Inflammatory molecules called cytokines may be a peripheral biomarker of Parkinson’s progression, especially of its characteristic changes in motor abilities, according to new research using machine learning.
The study, “Parkinson’s progression prediction using machine learning and serum cytokines,” appeared in the journal npj Parkinson’s Disease.
Besides altered immune responses and distinct populations of immune cells, increased levels of cytokines — small proteins secreted by cells of the immune system — may link inflammation with Parkinson’s. This has been seen in asymptomatic carriers of the G2019S mutation in the LRRK2 gene, which accounts for 1–5% of all Parkinson’s cases. Still, the extent to which peripheral cytokines may trigger the disease remains unclear.
Increasing evidence suggests that Parkinson’s may start in the periphery (for example, in the gut), possibly enabling the identification of markers of disease progression that could improve outcomes for patients and lead to better trial design.
Researchers at The University of Sydney, Australia, used machine learning to further assess the correlation between peripheral inflammatory cytokines and Parkinson’s symptoms. They analyzed serum samples from 160 patients (mean age 68–69, ages 57–58 at diagnosis), 80 of whom (40 men) had the G2019S mutation and 80 who did not (54 men), all followed within the Michael J Fox Foundation Parkinson’s Progression Markers Initiative. They then used machine learning models to predict clinical outcomes at two years.
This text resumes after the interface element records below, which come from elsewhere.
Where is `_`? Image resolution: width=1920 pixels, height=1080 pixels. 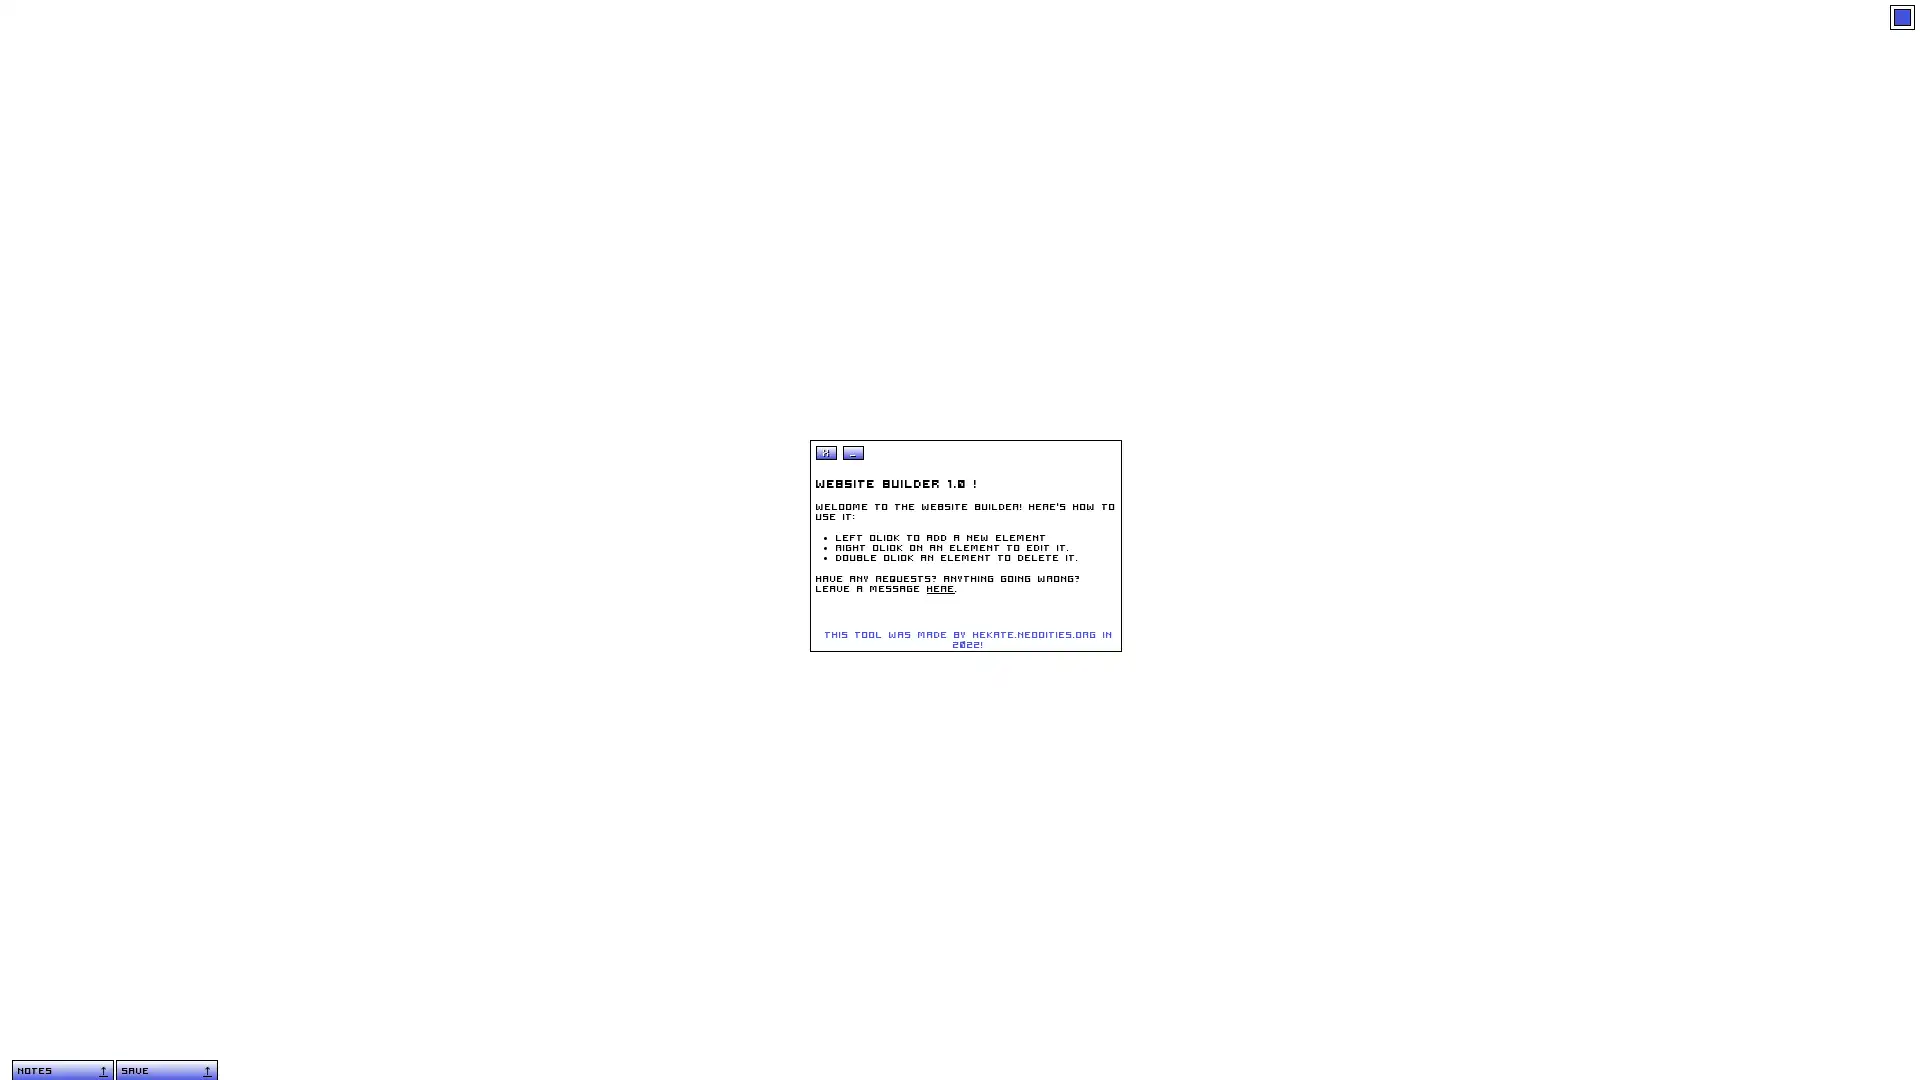 _ is located at coordinates (853, 452).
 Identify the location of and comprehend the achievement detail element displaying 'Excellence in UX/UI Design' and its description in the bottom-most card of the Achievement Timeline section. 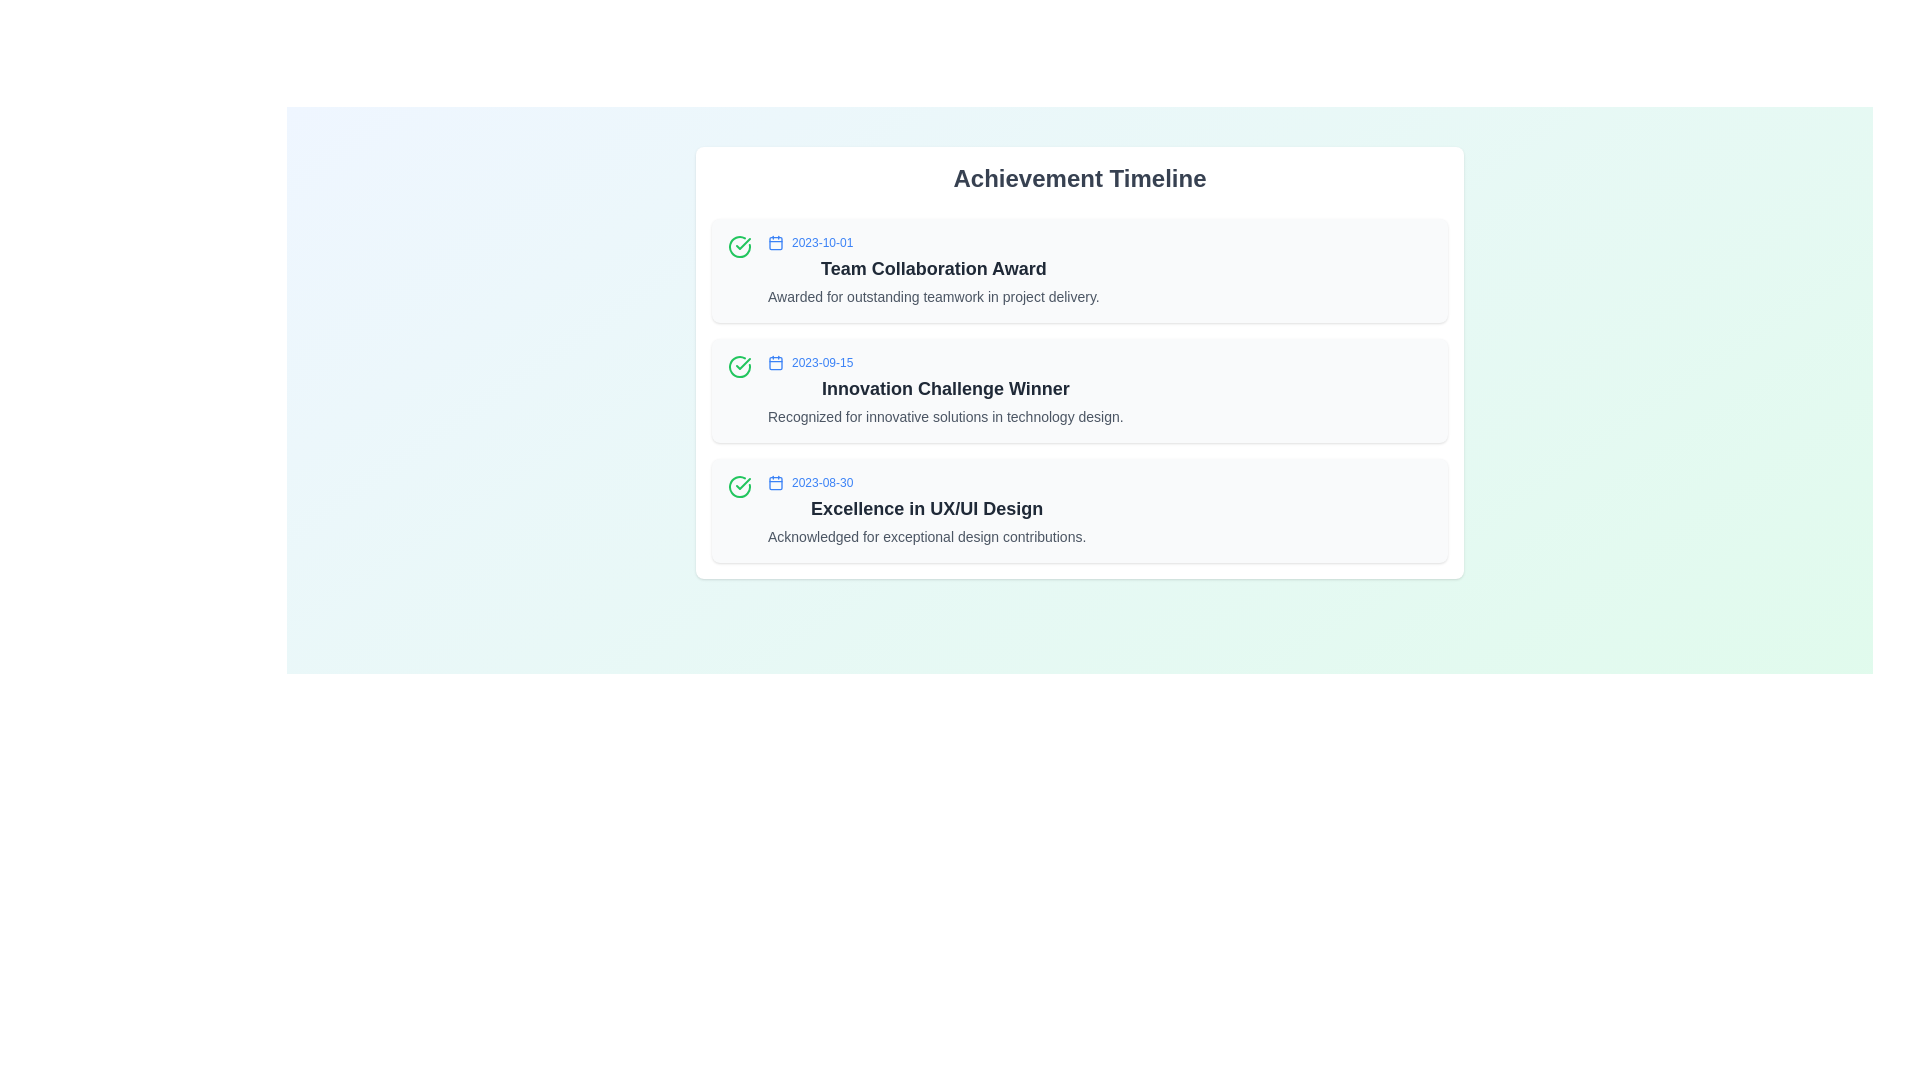
(926, 509).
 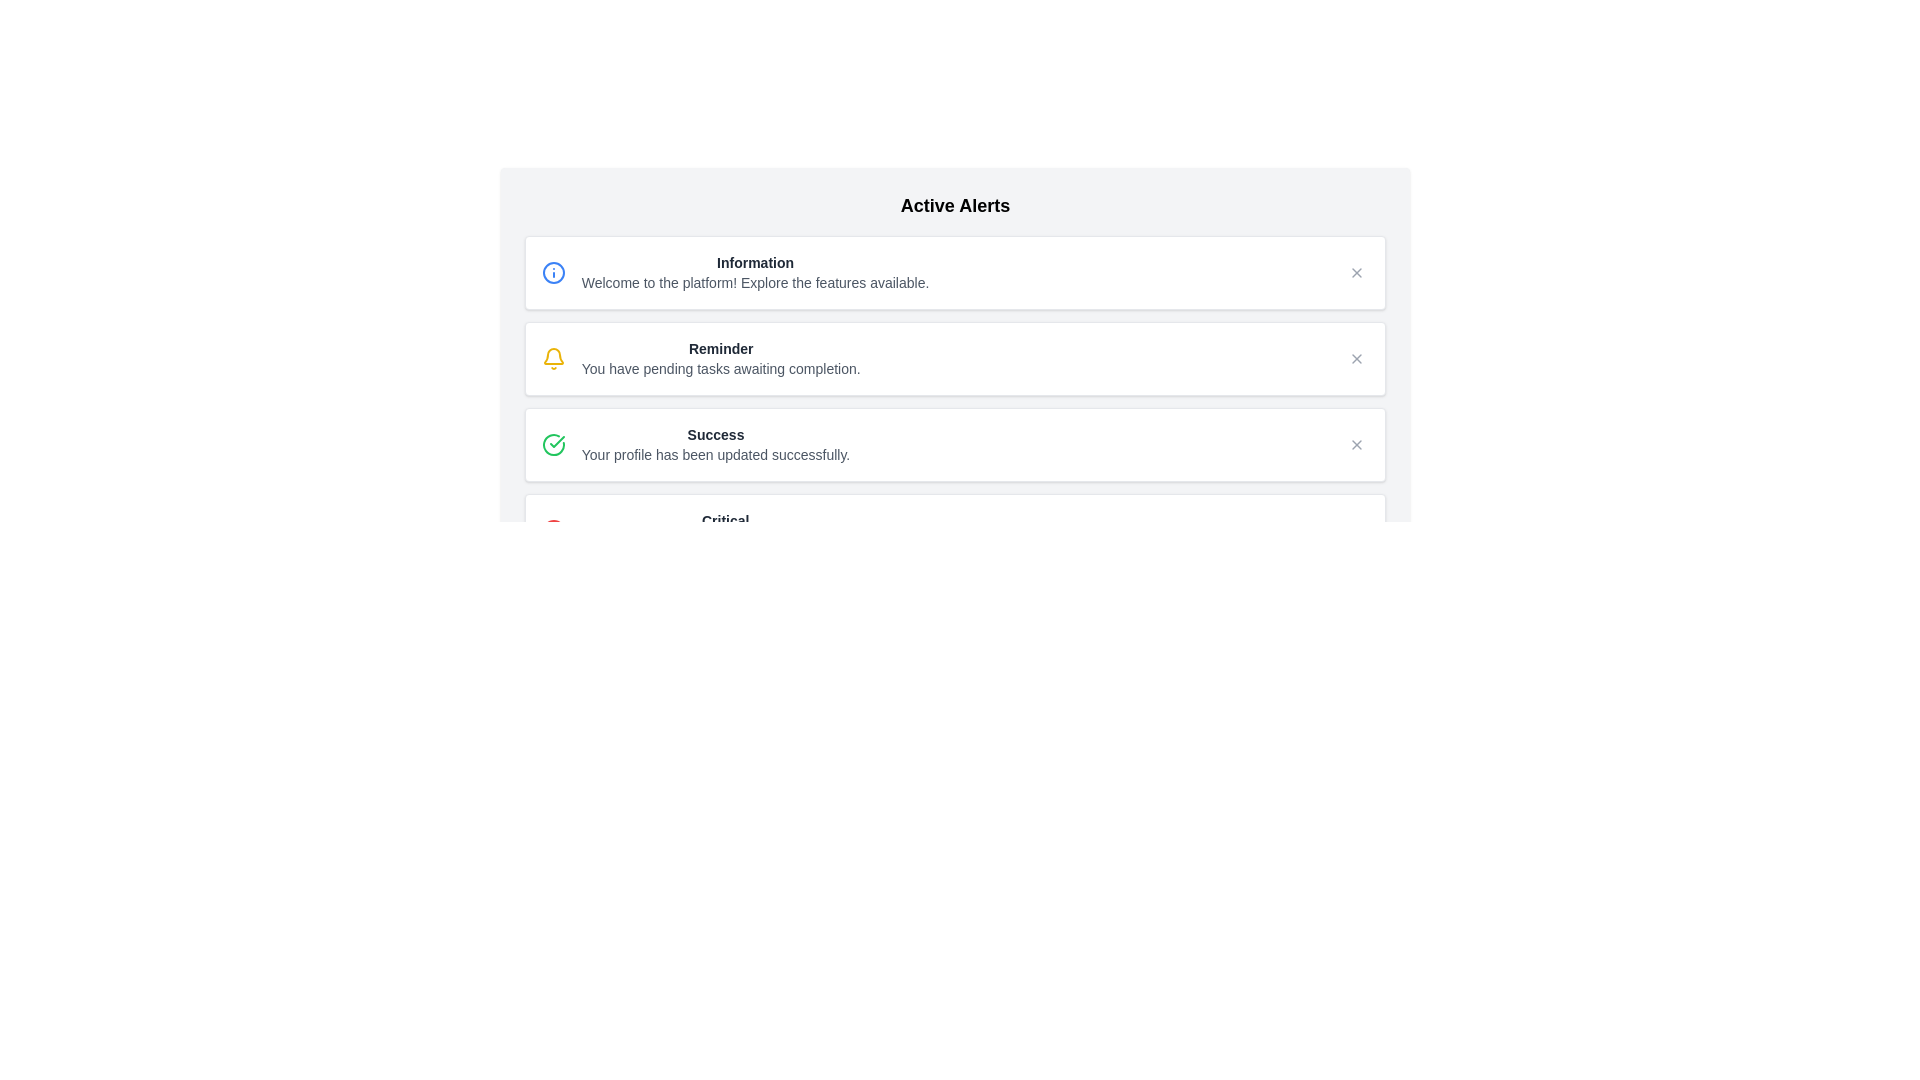 I want to click on the static text label that indicates 'Critical' in the alert section, which emphasizes the importance of verifying your email, so click(x=724, y=519).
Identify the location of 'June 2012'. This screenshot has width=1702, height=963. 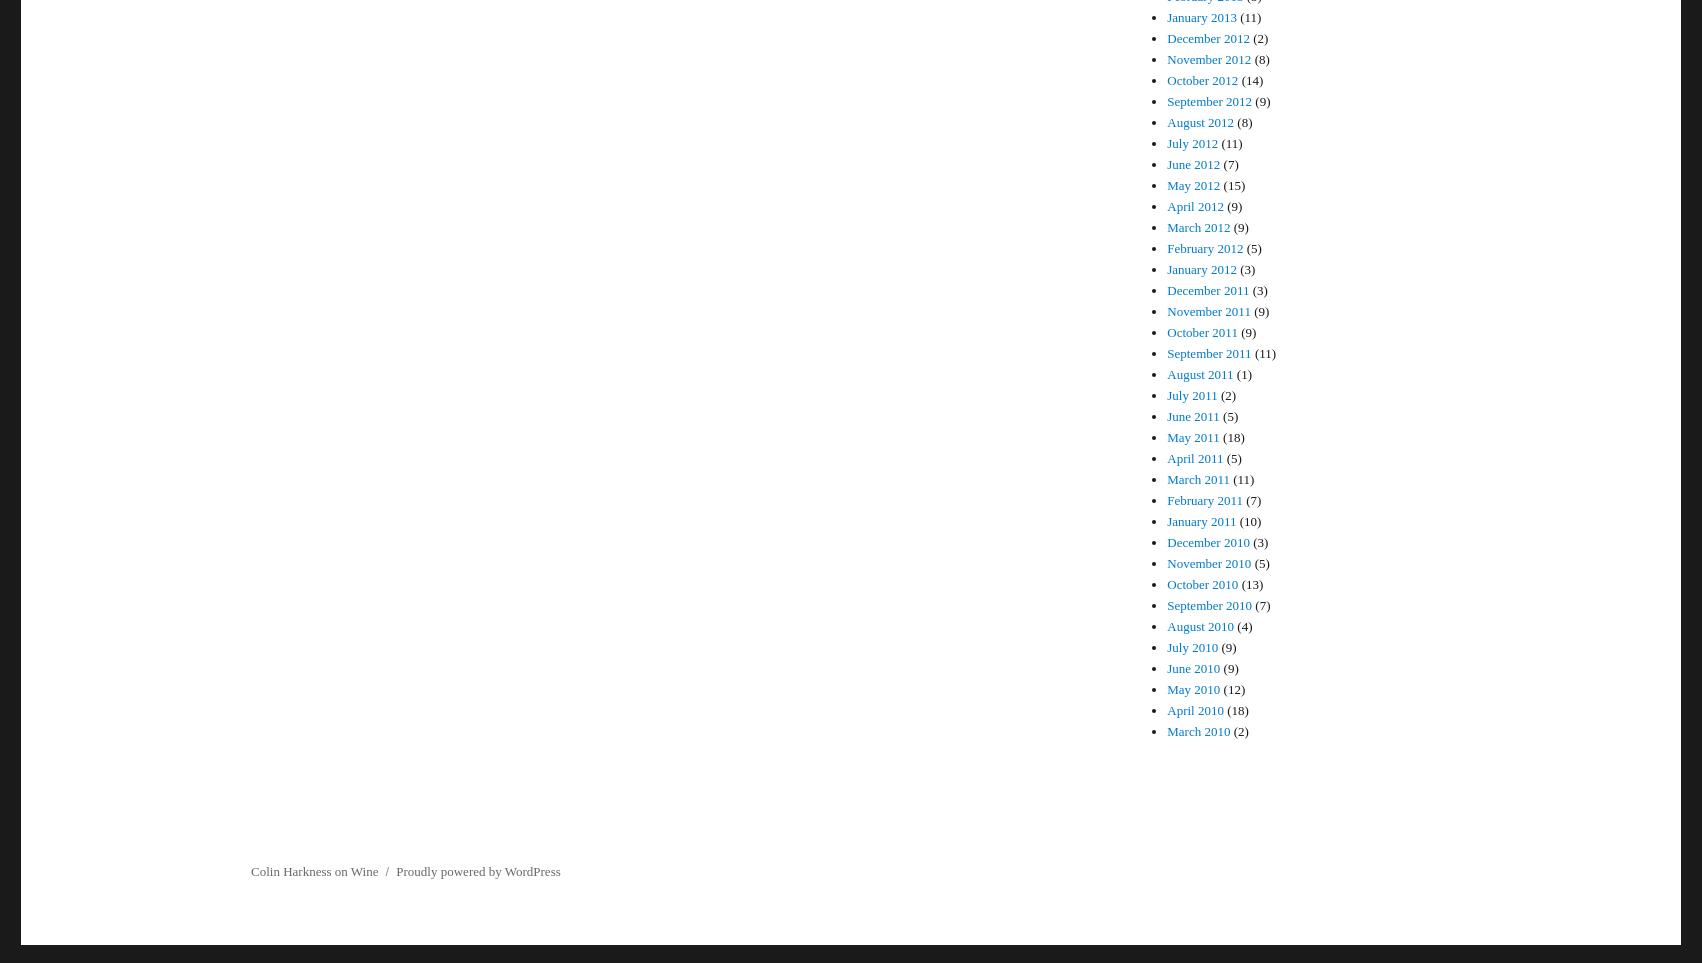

Comparing the two groups, patients who carried the G2019S mutation had milder motor disease and less severe hyposmia — a reduced sense of smell — as assessed with the Unified Parkinson’s Disease Rating Scale part 3 (UPDRS-III) and the University of Pennsylvania smell identification test. At baseline (study start), mutation carriers also had higher levels of the cytokines PDGF and MCP1 than those in the group of idiopathic (of unknown cause) Parkinson’s disease.
One year later, the scientists assessed blood serum samples from 126 of these patients. Results revealed that two cytokines, GCSF and interleukin (IL)-5, had the greatest variation. However, only the levels of one cytokine, IL-1RA, differed between the two groups.
Clinically, the patients showed more severe motor symptoms and depression, which were associated with a significantly decreased (worse) score in the Schwab and England activities of daily living (ADL) scale.
A subsequent analysis showed that, among a subset of 76 patients, higher baseline levels of 14 cytokines correlated with greater (worse) findings on the geriatric depression scale over two years. A similar link was found between seven cytokines and motor function. IL-5 and GCSF were among the cytokines whose levels correlated with both scales.
Using machine learning, researchers observed that two cytokines, MIP1 alpha and MCP1, made the biggest peripheral contribution to predicting motor symptom severity using the Hoehn and Yahr and UPDRS III scales, respectively.
As such, higher levels of these molecules were associated with faster motor deterioration.
In turn, the cytokines IL-6 and IL-4 were the primary contributors to predicting geriatric depression. All top cytokine contributors were also good predictors of the Schwab and England ADL scale scores.
Using cytokines improved predictions by 20% over clinical data alone. As for other analyzed variables, age and gender were among the top 10 contributors to predicting ADL and UPDRS-III scores, respectively.
“These results provide information on the longitudinal assessment of peripheral inflammatory cytokines in [Parkinson’s] and give evidence that peripheral cytokines may have utility for aiding prediction of [Parkinson’s] progression,” the scientists wrote.
Future studies should use a larger and more diverse group of patients, and assess the potential impact of medications on both clinical outcomes and cytokines levels, the researchers added.